GIVEN REQUEST – Turn the item lines running from the line containing "Where should I" through the line containing "[x=393, y=452]", both ends included, into a numbered list, leaving out blank lines and all other lines.

RECORDS SUPPLIED –
>> Start

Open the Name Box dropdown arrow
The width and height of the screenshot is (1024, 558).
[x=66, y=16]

>> End
>> Start

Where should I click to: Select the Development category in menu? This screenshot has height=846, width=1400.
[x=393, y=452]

>> End
>> Start

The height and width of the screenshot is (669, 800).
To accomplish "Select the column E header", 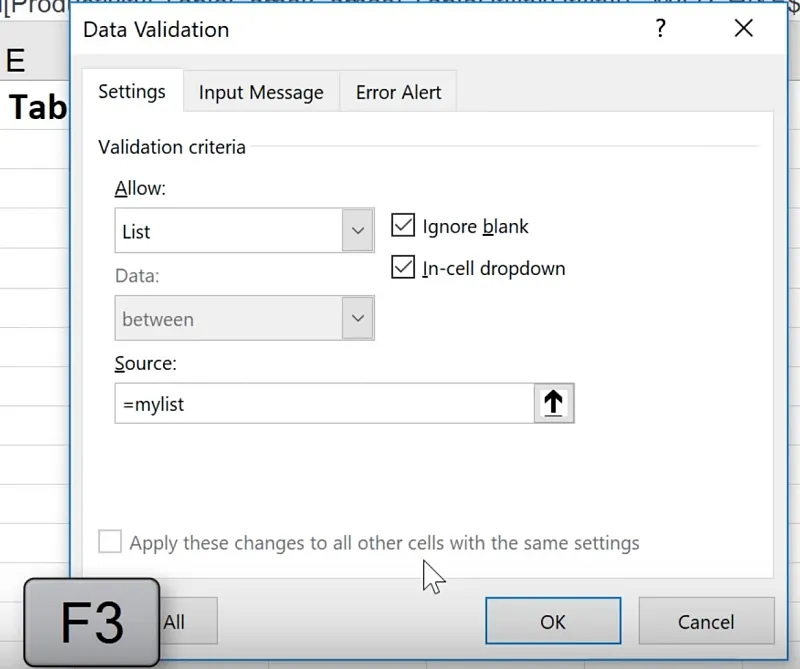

>> End

EXPECTED ANSWER –
1. Where should I click to: Select the Development category in menu? This screenshot has height=846, width=1400.
2. [x=393, y=452]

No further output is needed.